*Provided data*.
<<<<
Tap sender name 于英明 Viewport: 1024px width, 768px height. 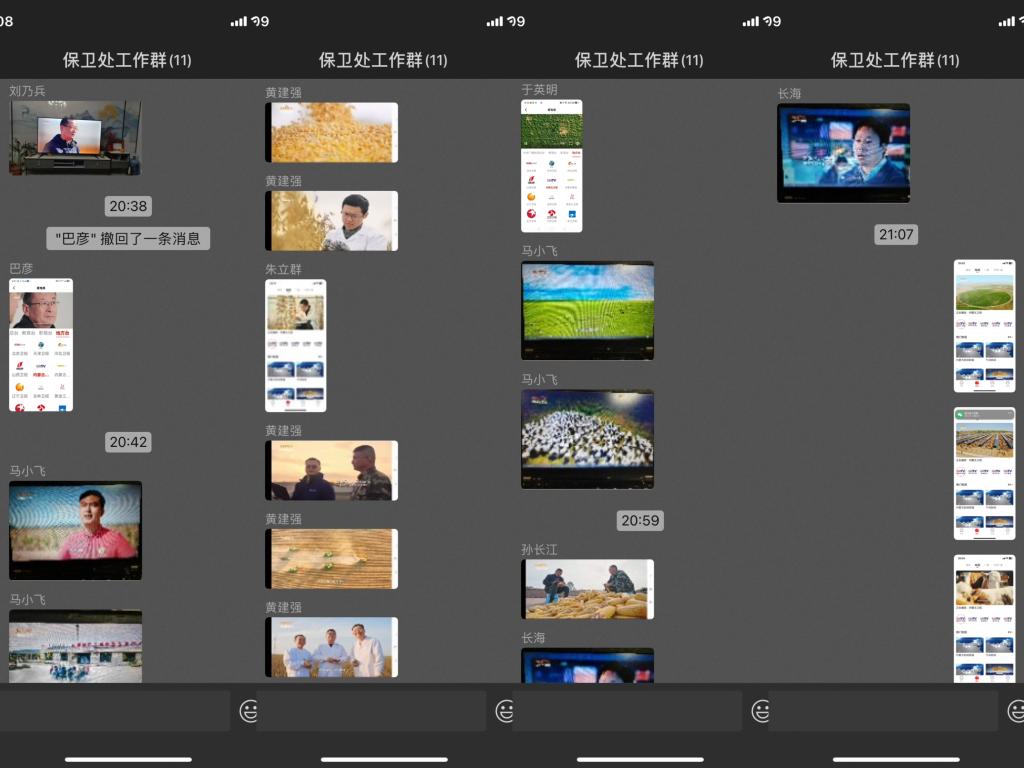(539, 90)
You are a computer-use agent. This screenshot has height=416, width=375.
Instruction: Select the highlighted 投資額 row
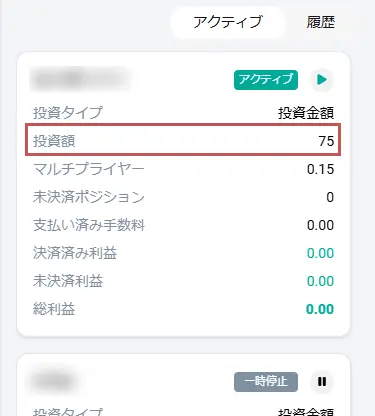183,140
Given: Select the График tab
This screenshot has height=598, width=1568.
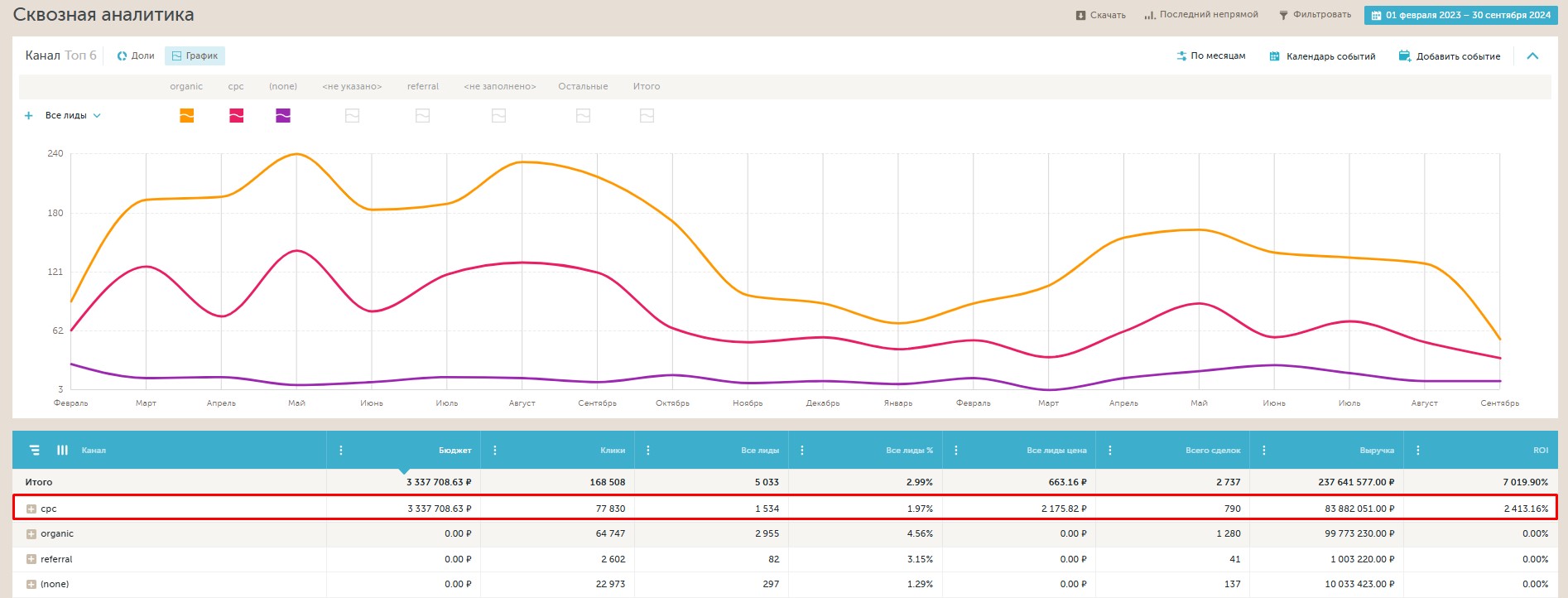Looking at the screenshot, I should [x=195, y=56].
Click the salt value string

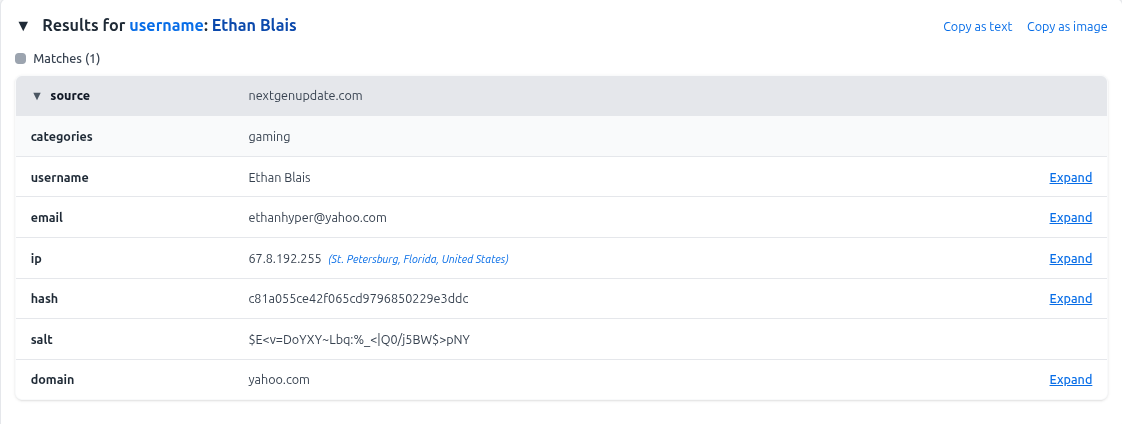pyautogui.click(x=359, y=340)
>>>>
<<<<
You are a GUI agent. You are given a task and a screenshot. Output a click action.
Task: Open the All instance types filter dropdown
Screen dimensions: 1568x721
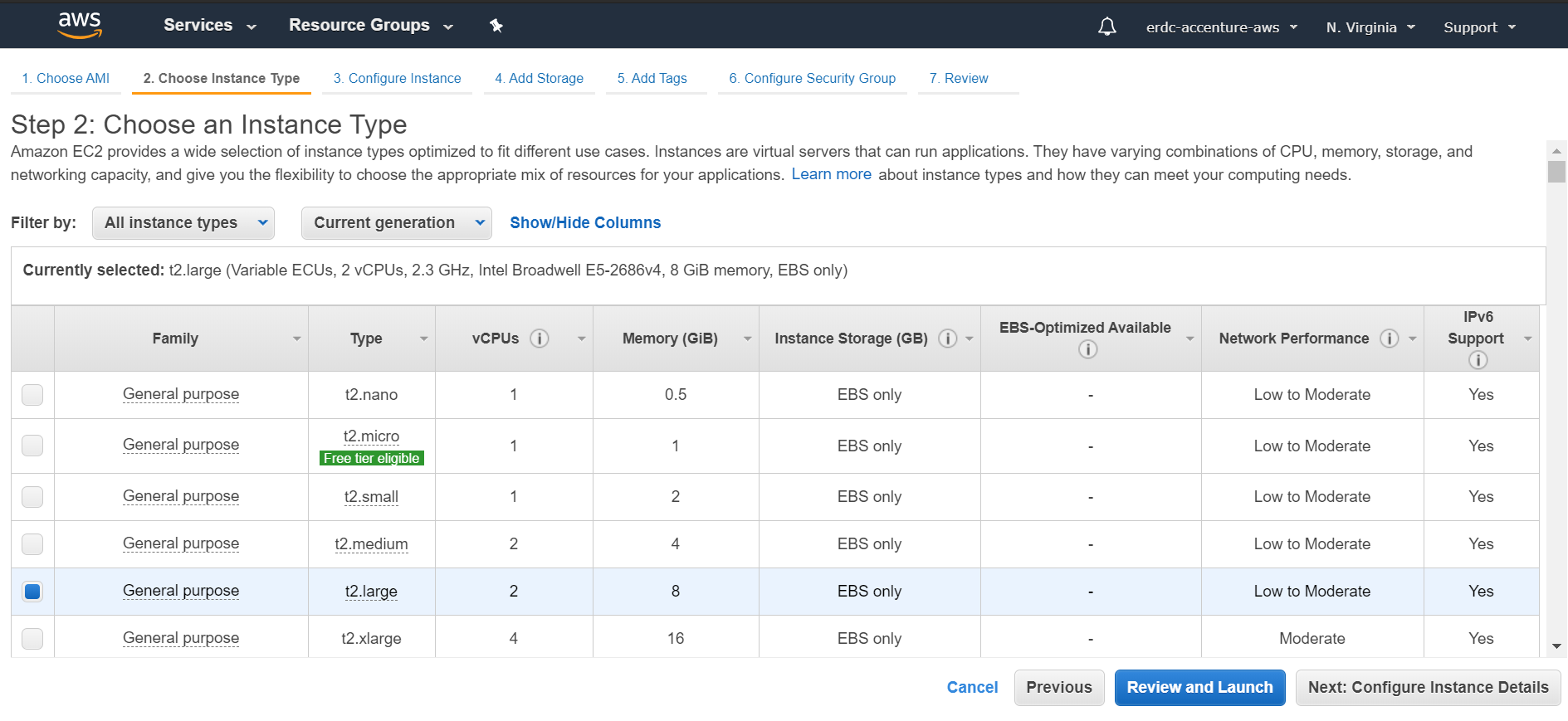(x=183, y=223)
>>>>
*Exercise goal*.
Taking the material above one line at a time, count the lines that include "agent" as a word or string, and give only that number.

*Task output*.
2